I can still remember my dad telling me that the only thing I have in life is my integrity – you can either have it lead your life or you can give it away and once you do, you cannot get it back.
Luke is insistent on two words used extensively since about chapter 2 of Acts: ALL and TOGETHER; “they were all together”, “all of them were filled with the Holy Spirit”, “all things in common”, together they prayed, together they worshipped, together they broke bread… And in the passage on Ananias and Sapphira, one cannot read 5:1-11 without including 4:32-37…why you ask? Because 5:1 begins with a hugely important word, “but”.
Every time I lead a Bible study I talk about paying attention to context and grammar and regarding Ananias and Sapphira, this is especially true. This ‘but’ says 5:1-11 is tied to something else – there is a contrast to be made. Luke has made it clear from nearly the beginning that the hallmark of this group was that they were of “one heart and soul” and “great grace was upon them”. None were in need because it was, to quote Alexandre Dumas’s 3 Muskateers, “all for one and one for all”. This is why I included 4:32-37 as part of today’s material.

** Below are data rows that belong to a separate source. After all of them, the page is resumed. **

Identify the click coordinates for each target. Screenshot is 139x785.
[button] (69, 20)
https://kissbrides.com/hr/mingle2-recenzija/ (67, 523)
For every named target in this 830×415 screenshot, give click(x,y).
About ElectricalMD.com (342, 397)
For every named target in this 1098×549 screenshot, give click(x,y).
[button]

So, let’s get right to it…when most people read about Ananias and Sapphira, they see the words, ‘you lie, you die’. Be honest, this is hard to avoid in this passage. But Luke’s emphasis is not on the deaths of these two well-to-do members of the early community of faith. The point of this passage comes in verse 11- “and great fear seized the whole church and all who heard of these things”. This, by the way is the first use of the word “church” in Acts and Luke makes it known that constructive fear is what is important about Ananias and Sapphira regarding how easy it is for evil and dishonest to creep into a community of faith – God’s people…the church.
How do you know this…look at how Luke writes 4:32-5:11…Luke contrasts the upstanding Barnabas against the sinful Ananias/Sapphira. Luke makes it clear that Satan is at work in Ananias/Sapphira and not the Holy Spirit. Luke makes effective and dramatic use of opposites in these verses: life/death, Holy Spirit/satan, truth/deceit, need/freedom, harmony/fear. Luke, of all the gospel writers provides the strongest words on the dangers wealth brings to the table regarding the sin of individuals involving material possessions.

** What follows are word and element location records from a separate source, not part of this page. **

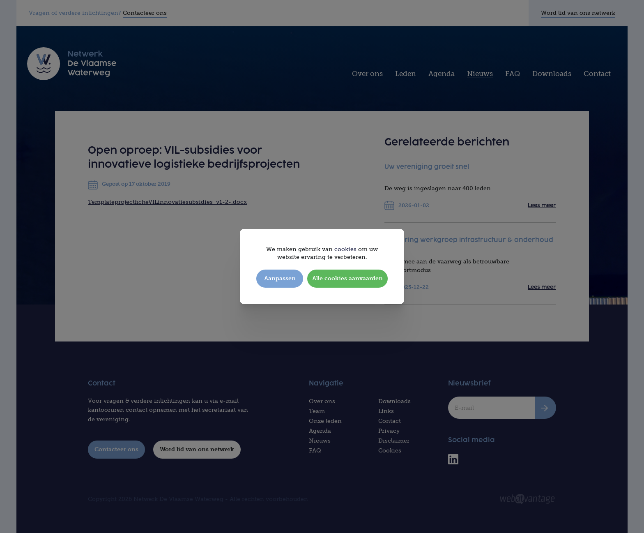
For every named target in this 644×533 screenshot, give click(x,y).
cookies (345, 249)
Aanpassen (280, 278)
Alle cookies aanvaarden (347, 278)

Barnabas is a source of comfort we are told, (his name means “son of encouragement”) and later we will see all the good that Barnabas will do in Acts. Ananais and Sapphira take us back by allusion to Achan in Joshua 7 or Nadab and Abihu, (Aaron’s sons) and by these Old Testament allusions I am reminded of the phrase that was tied to many a king – you know, the ones with wealth and power…that phrase? “And he did what was evil in the sight of the Lord”. There is no getting around the fate of Ananias and Sapphira but remember, Luke is interested in the integrity of the individuals within the church. We see Barnabas’s integrity on display…We see Ananias and Saphhira’s integrity on display. Both Barnabas and Ananias are of the same social class – wealthy landowners.
Luke begins this passage with “those who believed were of one heart and soul” and here he challenges us by spotlighting our own integrity. How do we value others and what they need? Do we place a higher priority on our own possessions and what we want? Or, do we think of what we own as common property? Integrity…we can value it or we can “sell it”…each day our integrity is on display.